A Doença de Lyme é a infecção transmitida por carrapatos mais comum nos Estados Unidos e Europa, sendo causada pelo complexo Borrelia burgdorferi sensu lato. Nos EUA, a única espécie patogênica é B. burgdorferi sensu stricto, enquanto na Europa também são descritas B. garinii, B. afzelii e B. bavariensis.

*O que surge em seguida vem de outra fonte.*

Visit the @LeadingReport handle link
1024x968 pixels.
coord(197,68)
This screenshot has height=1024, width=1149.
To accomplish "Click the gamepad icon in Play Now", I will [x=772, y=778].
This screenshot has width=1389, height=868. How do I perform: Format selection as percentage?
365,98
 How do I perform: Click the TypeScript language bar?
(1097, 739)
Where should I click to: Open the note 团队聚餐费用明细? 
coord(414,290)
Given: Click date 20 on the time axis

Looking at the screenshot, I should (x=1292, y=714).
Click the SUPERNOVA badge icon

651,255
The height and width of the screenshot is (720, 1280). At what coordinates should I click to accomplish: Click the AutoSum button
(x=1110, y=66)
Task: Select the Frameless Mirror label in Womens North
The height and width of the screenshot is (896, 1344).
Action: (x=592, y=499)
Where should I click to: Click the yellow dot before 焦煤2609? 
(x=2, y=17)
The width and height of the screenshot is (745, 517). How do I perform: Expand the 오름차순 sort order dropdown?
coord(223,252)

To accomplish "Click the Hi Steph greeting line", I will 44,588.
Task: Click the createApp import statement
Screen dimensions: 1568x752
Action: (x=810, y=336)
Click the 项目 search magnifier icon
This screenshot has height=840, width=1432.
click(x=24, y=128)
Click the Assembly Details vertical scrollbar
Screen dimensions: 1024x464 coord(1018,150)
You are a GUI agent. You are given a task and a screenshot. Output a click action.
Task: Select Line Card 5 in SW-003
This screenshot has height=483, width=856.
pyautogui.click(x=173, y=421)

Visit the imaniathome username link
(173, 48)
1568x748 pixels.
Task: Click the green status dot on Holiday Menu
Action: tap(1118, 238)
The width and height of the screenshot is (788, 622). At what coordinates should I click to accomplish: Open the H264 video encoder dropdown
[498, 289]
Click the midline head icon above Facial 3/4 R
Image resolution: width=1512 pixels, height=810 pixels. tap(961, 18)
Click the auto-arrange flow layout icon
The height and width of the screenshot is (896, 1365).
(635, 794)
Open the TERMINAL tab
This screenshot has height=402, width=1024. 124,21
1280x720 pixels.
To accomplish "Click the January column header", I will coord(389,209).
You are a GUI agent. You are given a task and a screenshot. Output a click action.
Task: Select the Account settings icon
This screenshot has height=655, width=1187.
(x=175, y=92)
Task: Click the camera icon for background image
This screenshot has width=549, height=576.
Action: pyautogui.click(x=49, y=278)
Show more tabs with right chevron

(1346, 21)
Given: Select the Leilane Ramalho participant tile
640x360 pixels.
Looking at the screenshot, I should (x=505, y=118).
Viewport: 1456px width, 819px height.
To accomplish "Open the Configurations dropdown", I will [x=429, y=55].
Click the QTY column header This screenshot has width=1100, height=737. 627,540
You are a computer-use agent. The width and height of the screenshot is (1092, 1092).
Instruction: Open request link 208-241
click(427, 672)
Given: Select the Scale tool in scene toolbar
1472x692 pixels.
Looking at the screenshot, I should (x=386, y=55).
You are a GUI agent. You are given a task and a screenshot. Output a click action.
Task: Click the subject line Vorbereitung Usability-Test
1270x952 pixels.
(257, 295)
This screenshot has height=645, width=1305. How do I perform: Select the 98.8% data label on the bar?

A doença foi descrita pela primeira vez em 1976 em Lyme, Connecticut, e é hoje responsável por 300.000 a 450.000 casos anuais nos EUA. A transmissão ocorre através de carrapatos do gênero Ixodes, com maior prevalência em regiões endêmicas dos EUA, como Nova Inglaterra, Meio-Atlântico, Wisconsin e Minnesota.

A infecção pode se manifestar de forma localizada, disseminada precoce ou tardia, com envolvimento cutâneo, neurológico, cardíaco e articular.

Microbiologia e Vetores

  • Agente etiológico: Borrelia burgdorferi (EUA) e B. garinii/B. afzelii (Europa).
  • Transmissão:
    • Ixodes scapularis: vetor na Costa Leste, Meio-Oeste e Atlântico.
    • Ixodes pacificus: vetor na Costa Oeste dos EUA.
  • Tempo de transmissão: requer ≥ 36-48 horas de fixação do carrapato.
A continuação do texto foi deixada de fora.